55 Views Asked by At

This is a homework question.

Consider the following two regression models $$\mathbf y=\mathbf X_1\mathbf {\beta_1} + \mathbf {\varepsilon}$$ $$\mathbf y=\mathbf X_1\mathbf {\beta_1} + \mathbf X_2\mathbf {\beta_2} + \mathbf {\varepsilon}$$

Where $\operatorname{Disp} (\mathbf {\varepsilon}) =\sigma^2\mathbf I$

Now, if the first model is correct, show that for any vector $\mathbf u$ one has

$$\operatorname{Var} \left( \mathbf {u'}\hat {\mathbf {\beta_1}}^{(2)}\right) \ge \operatorname{Var} \left( \mathbf {u'}\hat {\mathbf {\beta_1}}^{(1)}\right)$$

Where $\hat{\mathbf \beta_1}^{(1)}$ and $\hat {\mathbf \beta_1}^{(2)}$ are the Least-Square estimators of $\mathbf \beta_1$ from the first and second models respectively.

My attempt: The Least-Square (LS) estimators of $\mathbf \beta_1$ obtained from the first and second models are $$\hat {\mathbf {\beta_1}}^{(1)}=\mathbf {(X_1'X_1)^{-1}X_1'y}$$ $$\hat {\mathbf {\beta_1}}^{(2)}=\mathbf {(X_1'X_1)^{-1}X_1'}( \mathbf y - \mathbf {X_2\hat {\beta_2}^{(2)}})$$ Now since $\mathbf {\hat \beta_2^{(2)}}$ is the LS estimator of $\mathbf \beta_2$, it is a linear function of $\mathbf y$. So we may write $\mathbf {X_2\hat \beta_2^{(2)}}= \mathbf {Sy}$. Hence

$\operatorname{Var} \left( \mathbf {u'}\hat {\mathbf {\beta_1}}^{(2)}\right) - \operatorname{Var} \left( \mathbf {u'}\hat {\mathbf {\beta_1}}^{(1)}\right)$

$= \sigma^2\Bigl( \mathbf {u'\left(X_1'X_1\right)^{-1}X_1'\left(I - S\right)'\left(I - S\right)X_1\left(X_1'X_1\right)^{-1}u - u'\left(X_1'X_1\right)^{-1}X_1'X_1\left(X_1'X_1\right)^{-1}u}\Bigr)$

$= \sigma^2\Bigl(\mathbf {z'(I - S)'(I - S)z - z'z}\Bigr)$

$\Bigl($Where $\mathbf z = \mathbf {X_1\left(X_1'X_1\right)^{-1}u}$ $\Bigr)$

$= \sigma^2\Bigl(\mathbf {z'SS'z - z'S'z -z'Sz}\Bigr)$

Now this is where I am stuck.
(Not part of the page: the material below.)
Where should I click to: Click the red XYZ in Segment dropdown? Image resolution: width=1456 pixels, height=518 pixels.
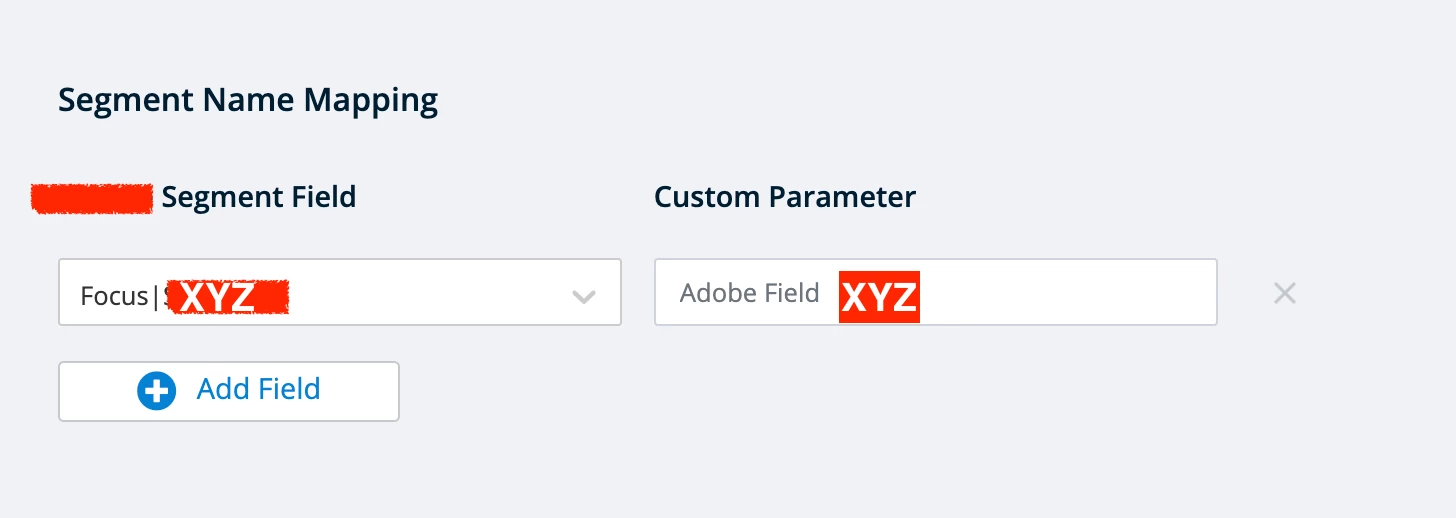tap(227, 297)
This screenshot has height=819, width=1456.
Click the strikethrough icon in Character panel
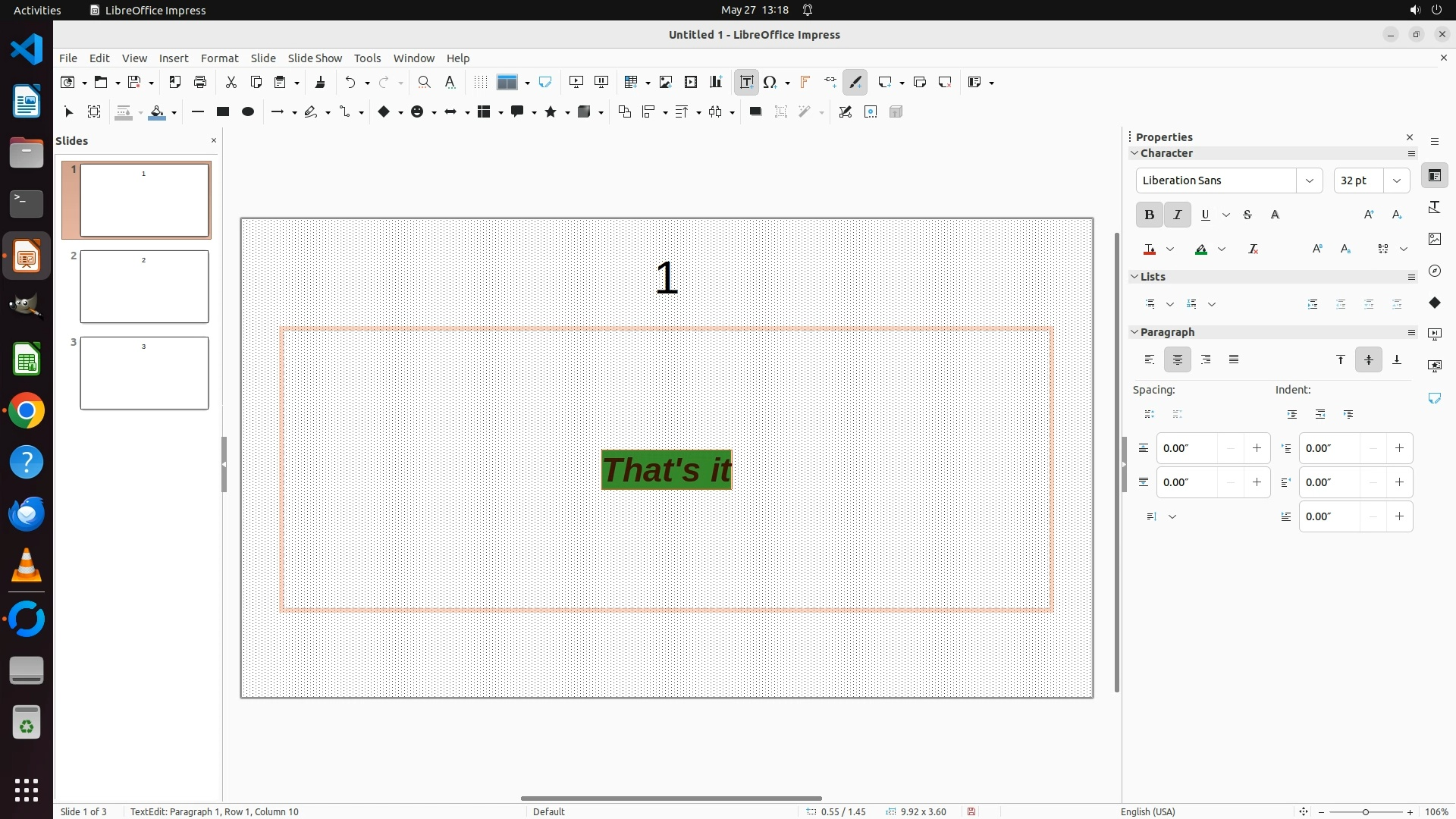1247,215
I know that the first term in the brackets is non-negative as the matrix $\mathbf {SS'}$ is non-negative definite, but the two negative terms are something that I am completely unable to comment on. Any help would be appreciated. Thanks.